Xiaohongshu's Self-developed RLHF System for Multimodal Large Language Models: Design, Optimization, and Performance

At QCon Shanghai 2024, the Xiaohongshu large model team presented their self-developed RLHF (Reinforcement Learning from Human Feedback) system for training multimodal large language models (MLLM). The talk covered the challenges posed by long-text, multimodal inputs, and PPO training complexity, and described how the AGI team overcame these through heterogeneous and homogeneous network architectures, end-to-end training-inference optimizations, and demonstrated performance gains over open-source frameworks.

The article begins with an introduction to reinforcement learning principles, defining state as the input prompt, action as the model's response, and reward as the score from a reward model.
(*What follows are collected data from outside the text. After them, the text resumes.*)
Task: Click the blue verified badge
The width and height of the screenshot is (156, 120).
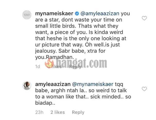Action: 77,14
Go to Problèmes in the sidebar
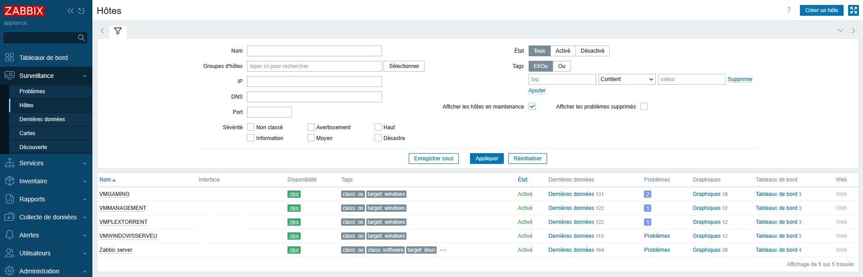 tap(32, 91)
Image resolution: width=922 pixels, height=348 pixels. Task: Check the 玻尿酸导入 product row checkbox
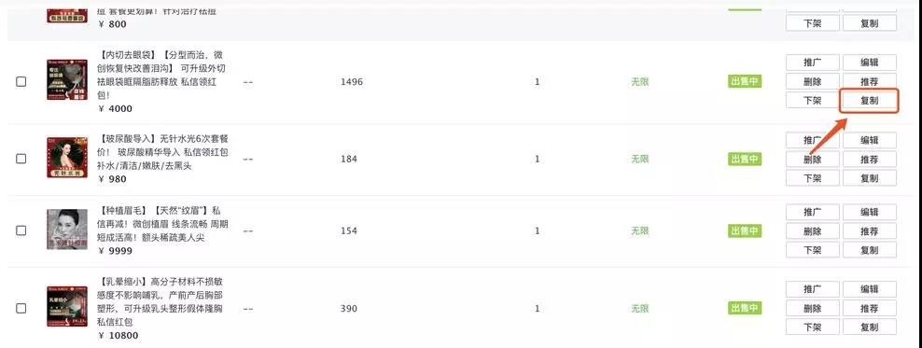[21, 159]
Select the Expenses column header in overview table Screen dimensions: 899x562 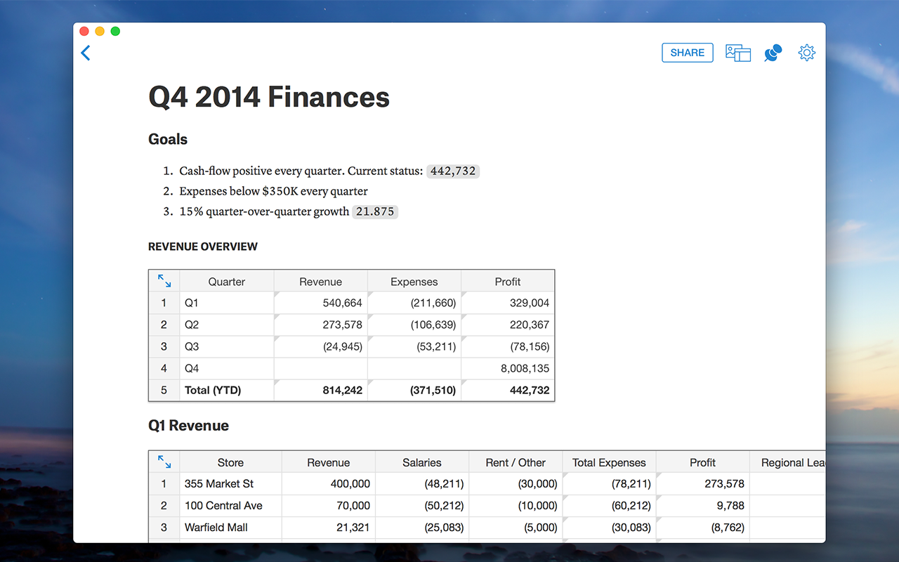(414, 281)
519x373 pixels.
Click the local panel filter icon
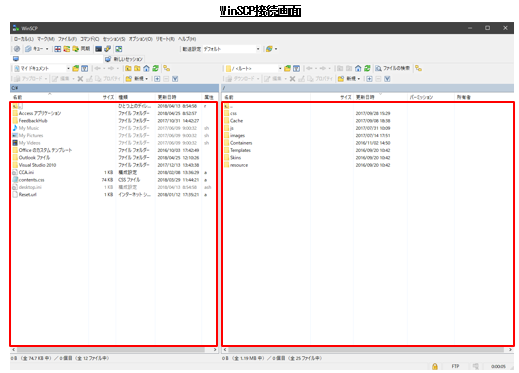point(85,68)
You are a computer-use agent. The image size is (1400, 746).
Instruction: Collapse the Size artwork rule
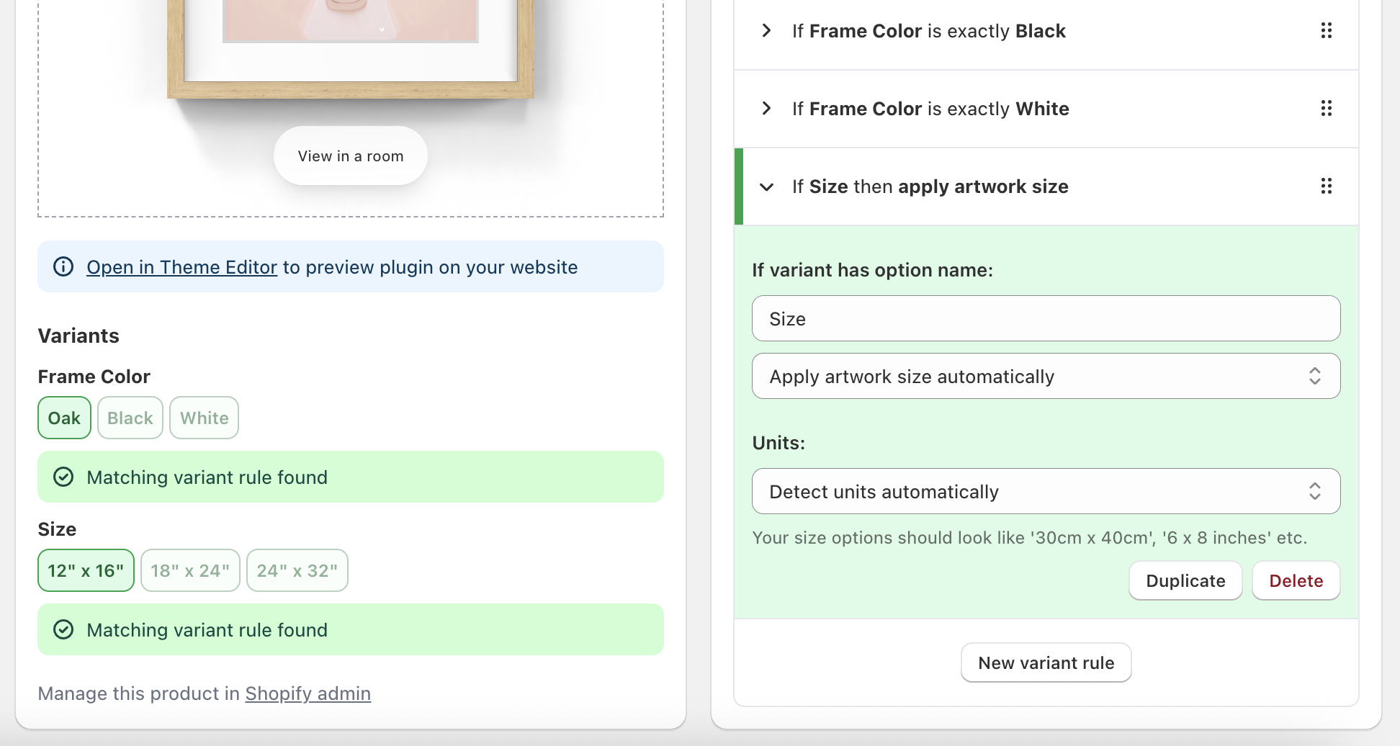pos(767,187)
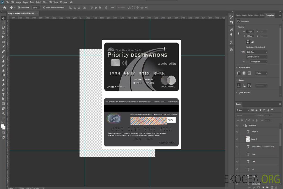This screenshot has height=189, width=283.
Task: Collapse the 'edite text' layer group
Action: click(x=243, y=126)
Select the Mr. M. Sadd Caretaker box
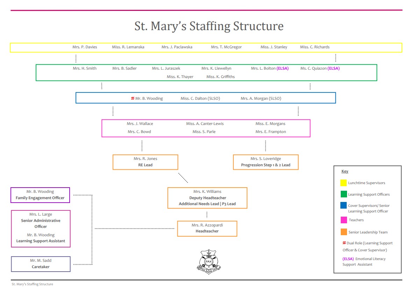The image size is (410, 287). [41, 264]
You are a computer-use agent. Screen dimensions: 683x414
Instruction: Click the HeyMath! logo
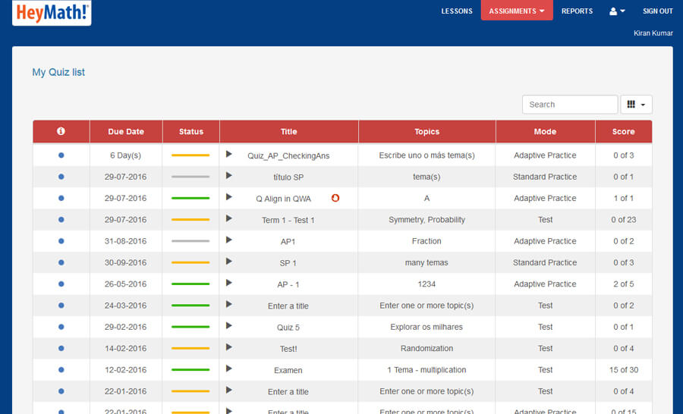(x=52, y=12)
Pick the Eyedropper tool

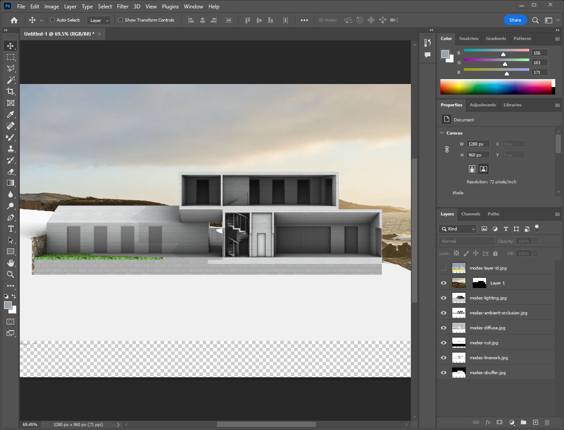[11, 114]
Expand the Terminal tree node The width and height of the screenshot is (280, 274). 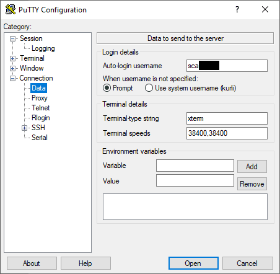click(12, 58)
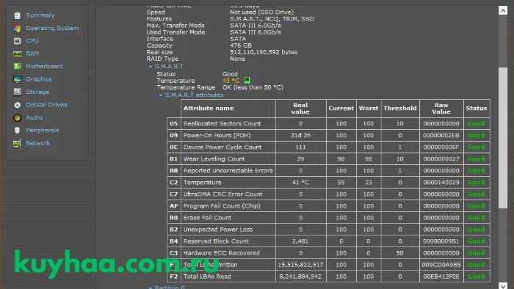Click the vertical scrollbar thumb
Image resolution: width=514 pixels, height=289 pixels.
[503, 137]
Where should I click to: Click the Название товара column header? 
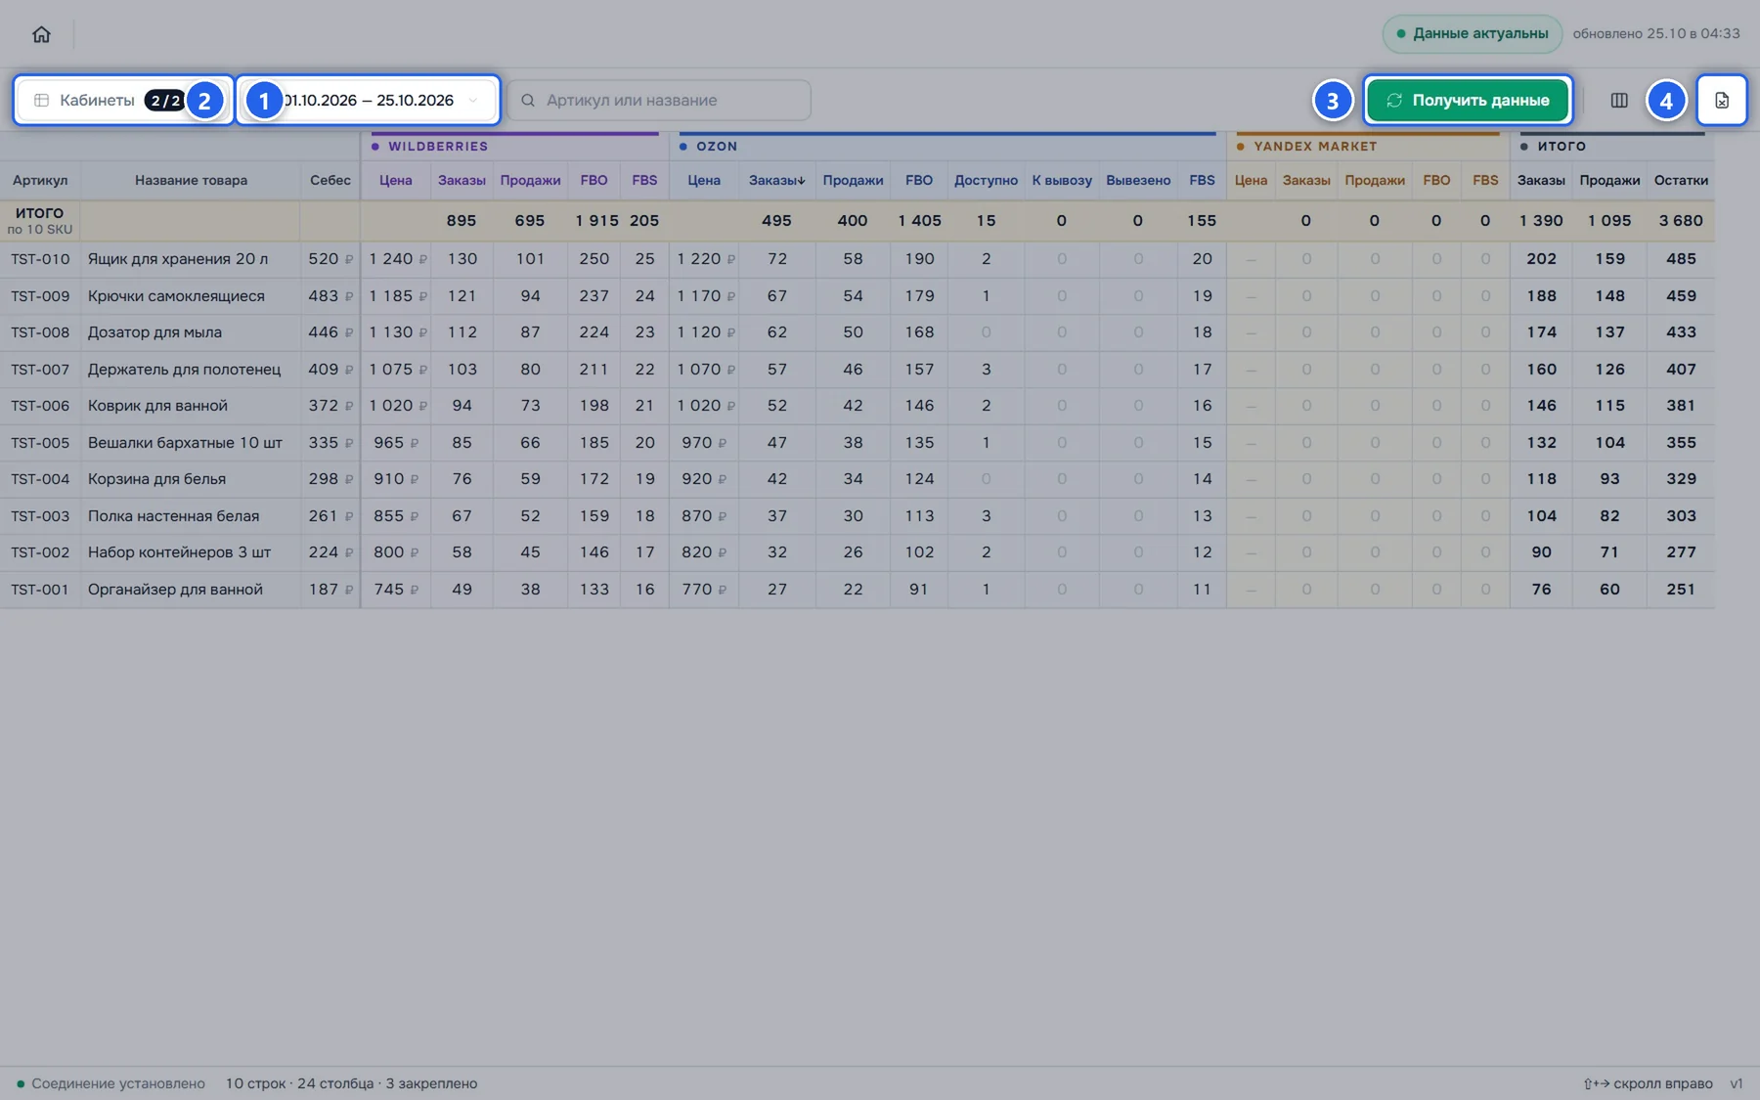tap(191, 180)
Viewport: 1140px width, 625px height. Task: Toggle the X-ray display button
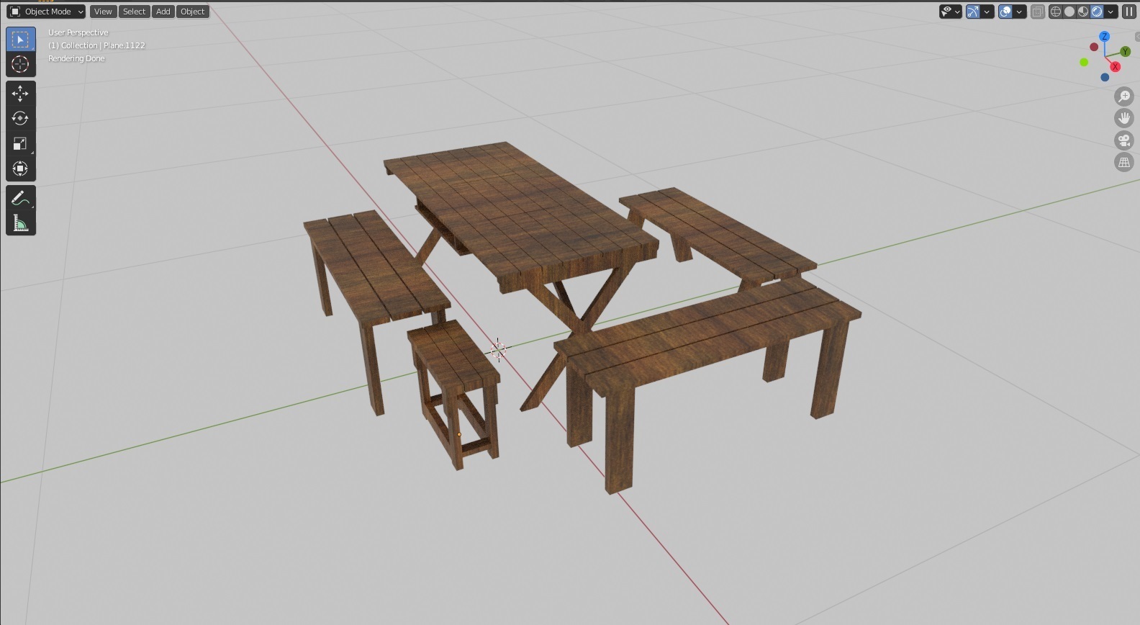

It explains the two-stage RLHF process: reward model training and PPO-based policy optimization, detailing the actor, critic, reward, and reference models involved in PPO.

System design sections discuss the overall architecture, choosing Megatron‑core for training and Ray for scheduling, with vLLM as the inference engine while ensuring consistency via Megatron for log‑probability computation. The heterogeneous network architecture uses forward offload to reuse GPU memory, reducing required devices from 4× to 2×, and separates actor and critic clusters for asynchronous training, achieving over 50% throughput improvement over baselines like trlx/openrlhf.

Further scaling is addressed by a homogeneous network architecture that offloads parameters to enable cluster reuse, cutting cluster size to that of a single SFT training job. The article then details performance optimizations: data prefetch, TP/PP/CP/SP parallelism, recompute for memory saving, dynamic batch sizing, load‑balanced vLLM engines, and pipeline parallelism that overlaps generate and forward stages to reduce make‑experience latency.

Specialized optimizations for multimodal LLMs include using LLM tensor‑pipeline parallelism as data parallelism for the visual module, multi‑reuse of image features across vLLM, actor, and critic, and prefetching frozen visual models to overlap with training. Consistency between training and inference is enforced by using the same framework, local offload of reward‑model serving, and aligned NCCL groups and BLAS settings to avoid reward‑model score drift.

To improve sampling efficiency, the team adopts Medusa speculative sampling with companion training to keep heads updated, yielding over 50% speed‑up in generation without precision loss. Additional sections cover observed gains in general capabilities (5‑20% improvement on zero‑shot benchmarks), process‑reward models (PRM) for better interpretability and a further ~5% boost, hyper‑parameter tuning tips, and future work centered on the MATRIX unified framework and algorithmic scaling‑law exploration.